As regards the determination of value and distribution in a given time and place, Ricardo implied, a law can be formulated. In such a formulation mathematics was of considerable use, as is discernible especially in the chapter 'On Value': see, in particular, Ricardo's discussion of the inverse relation between the real wage rate and the rate of profits, his so-called 'fundamental theorem of distribution' (see Blaug 1997 [1962]: 96); and his treatment of fixed capital which shows that he employed the annuity formula in the numerical examples given (see Ricardo, Works, vol. I: 54-62). Much of Ricardo's analysis is concerned with analysing the properties of long-period positions of an economic system in conditions of free competition, characterised by a uniform rate of profits and uniform rates of remuneration for each kind of primary factor of production.

Say and Ricardo had somewhat different views of society and its stratification which are reflected in their respective theories.
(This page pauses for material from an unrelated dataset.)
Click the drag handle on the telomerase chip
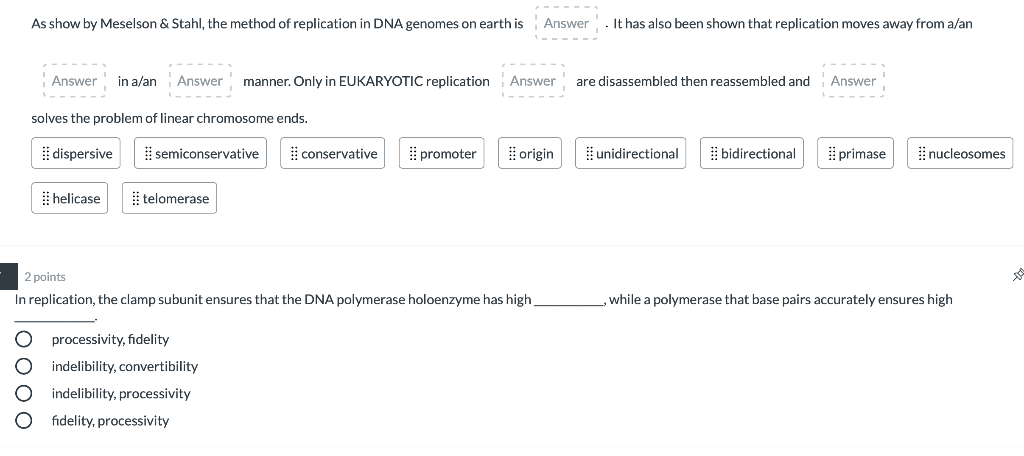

There are passages in Say's writings expressing an essentially harmonious view. However, as we shall see below, he was perfectly aware that the relationship between the different classes of society was conflict-ridden, a fact that found expression in recurrent social unrest. Apparently, he was convinced that Political Economy could help to alleviate, and eventually dissolve, such conflicts of interest. In one place he boldly contended that Political Economy 'satisfactorily proves that the interest[s] of the rich and poor, and of different nations, are not opposed to each other, and that all rivalships are mere folly' (T: lix). But his warnings of the selfishness of entrepreneurs and his plea that the state ought to defend the workers against them were more down to earth and reminiscent of Smith's view. In Ricardo, as in Smith before him, social conflicts accounted for a good deal of the thrust of the analysis. The observation that the interests of the different classes of society were not congruent was a common premise of their theoretical edifices and a main explanatory factor of economic and social development. In Ricardo the emphasis was on the conflict of interest between the landed gentry, on the one hand, and the rest of society, on the other, as was reflected, for example, in the controversy about the Corn Laws. He was also concerned, though to a lesser extent, with the conflict between the rising class of industrial, merchant and money capitalists, on the one hand, and workers, on the other.


4. Areas of disagreement between Say and Ricardo

If we now turn to the areas in Political Economy with regard to which Say and Ricardo disagreed in their correspondence and publications, we see that these concerned almost exclusively the following:

(i) the distinction between 'value' and 'riches';

(ii) the theory of value, the problem of the measure of value, and the distinction between net and gross revenue; and

(iii) the theory of income distribution, especially the explanation of rent and of profits.

There were a few related themes, in particular the impact of machinery on employment and that of agricultural improvements on rents. A careful inspection shows that it was only with regard to the law of markets, later known as 'Say's law', that the two authors were largely in agreement, at least at first sight. Both insisted that acts of saving do not involve a reduction in effective demand for consumption goods, but rather a change from 'unproductive' to 'reproductive consumption'. Hence they concluded that there cannot be a 'general glut' of commodities as was maintained by authors such as Malthus and Simonde de Sismondi. A closer look would reveal, however, significant differences of opinion of the two economists (see Gehrke and Kurz 2001: section VIII). The view that there cannot be a lack of aggregate effective demand was a consequence of the fact that both authors, like the classical economists in general, tended to identify saving and investment. More precisely, they lacked a proper analysis of the interplay of saving and investment.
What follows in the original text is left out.